“Toda la arquitectura es lo que le haces cuando la ve, (¿o pensaban que estaba en la piedra gris o blanca, o en las hienas de arcos y cornisas?” Eso lo escribió Walt Whitman en su Canción para las ocupaciones. Después, Ludwig Wittgenstein escribirá en alguno de sus cuadernos que el trabajo en la filosofía le parecía, en muchos aspectos, como el trabajo en la arquitectura: un trabajo sobre uno mismo, sobre la manera de ver las cosas y lo que esperamos de ellas. Y Paul Klee, en un texto de 1920 titulado Confesión creativa, escribió: “el arte no reproduce lo visible; más bien, lo produce.”
Paul Klee nació el 18 de diciembre de 1879 en Suiza, hijo de padre alemán. Estudió arte en Munich entre 1899 y 1906. Fue parte del grupo de artistas denominado El jinete azul, del que era figura central Wassily Kandinsky. Como éste, Klee fue parte de los maestros de la Bauhaus. De hecho, entró a dar clases ahí un año antes que aquél, en 1921, permaneciendo durante 10 años a cargo de la materia Forma. En su Confesión creativa, Klee plantea una reducción del trabajo gráfico a sus elementos formales básicos, los que también había apuntado Kandinsky: el punto, al línea y el plano, a los que añadió el espacio. A diferencia del punto —adimensional y, suponemos, inmóvil— “los últimos tres están cargado de energía de varios tipos.” Un ejemplo de elemento espacial, dice, “sería una mancha vaporosa como una nube, usualmente de intensidad variable, hecha con un pincel cargado.”

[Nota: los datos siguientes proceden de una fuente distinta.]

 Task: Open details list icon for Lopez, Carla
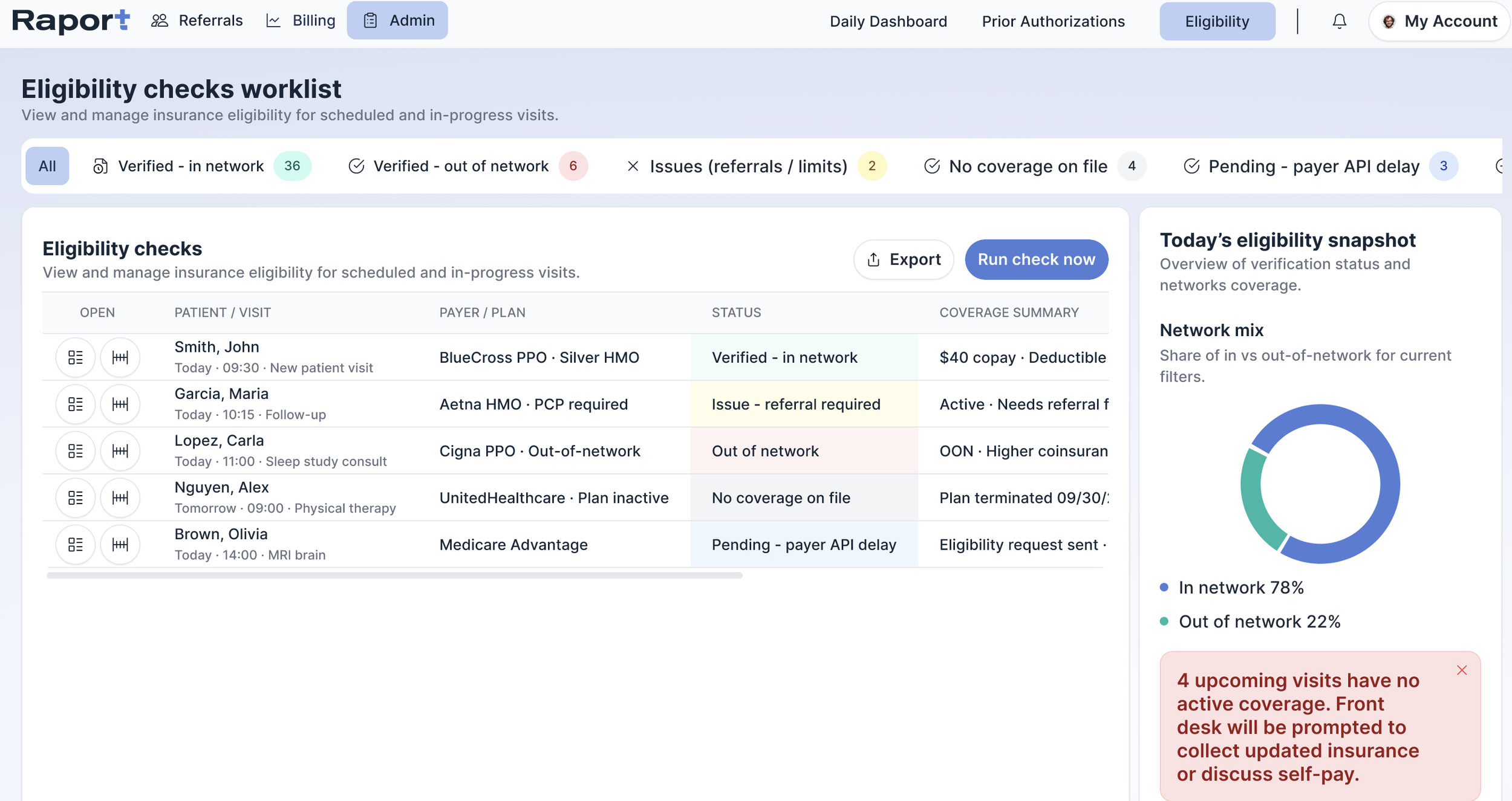tap(76, 451)
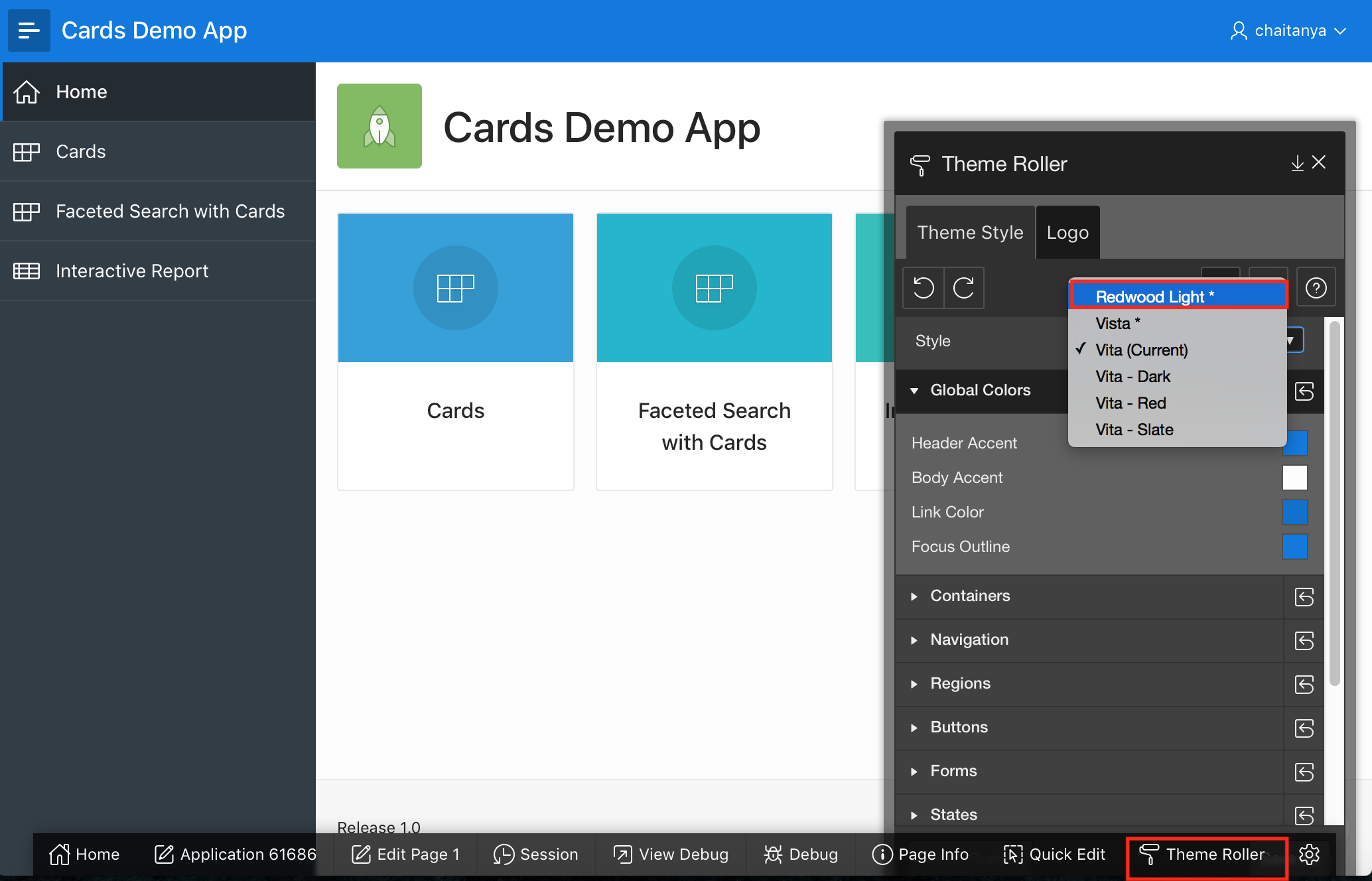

Para Klee, esos elementos producen las formas en un cuadro gracias, como apunta, a variaciones de intensidad energética —lo que, pese al tono metafísico de la afirmación puede, también, entenderse de manera práctica como la fuerza que empuja a un punto a convertirse en una linea que cruza el plano de la tela con cierta dirección y dimensión. “El movimiento es la fuente de todo cambio,” apunta, lo que lo lleva a afirmar que la diferencia entre artes temporales y espaciales es, en el fondo, engañosa: “pues el espacio, también, es un concepto temporal. Cuando un punto se empieza a mover y se convierte en una línea, emplea tiempo. Lo mismo cuando una línea que se mueve produce un plano o cuando planos que se mueven producen espacio.”
Klee no entiende el tiempo sólo como una condición en la producción del espacio de la obra o, simplemente, del espacio, sino también para su percepción. En sus Bases para la estructuración del arte, los apuntes que elaboró para sus alumnos de la Bauhaus, escribe:
La obra como creación humana (génesis) es tanto productiva como receptiva. De acuerdo con las limitaciones manuales del creador depende lo productivo. Lo receptivo queda limitado a las posibilidades del ojo y de su incapacidad para poder abarcar con toda nitidez y al mismo tiempo toda una superficie, por muy pequeña que esta sea. El ojo debe recorrer la superficie, parte por parte, transmitiendo al cerebro la información que la memoria requiera para que ésta acumule las impresiones debidamente. El ojo recorre la ruta indicada en la obra.
El ojo recorre la ruta indicada en la obra: si hablara del cuerpo en vez del ojo, ¿pensaríamos en un corbusiano parcours architectural? ¿Hay diferencia real entre la estructura del cuadro y la del edificio? “Por todos lados veo arquitectura: ritmos de líneas, ritmos de superficies,” dirá Klee. El arte, recordemos, no reproduce lo visible, lo produce, y preguntémonos si el espacio es del orden de lo visible. Para Klee hay al menos una conexión entre el plano del cuadro y el espesor del espacio: “El contraste entre la capacidad de un hombre para moverse al azar en el espacio material o el metafísico y sus limitaciones, es el origen de toda la tragedia humana. En ese contraste entre poder y postración está implícita la dualidad de la existencia humana. Mitad alado, mitad preso, ¡ése es el hombre!”
Paul Klee dejó la Bauhaus en 1931. En 1933 los nazis incluyeron su trabajo en la larga lista de arte degenerado y dejó Alemania junto con su familia para regresar a Suiza, donde murió el 29 de junio de 1940 a los 60 años.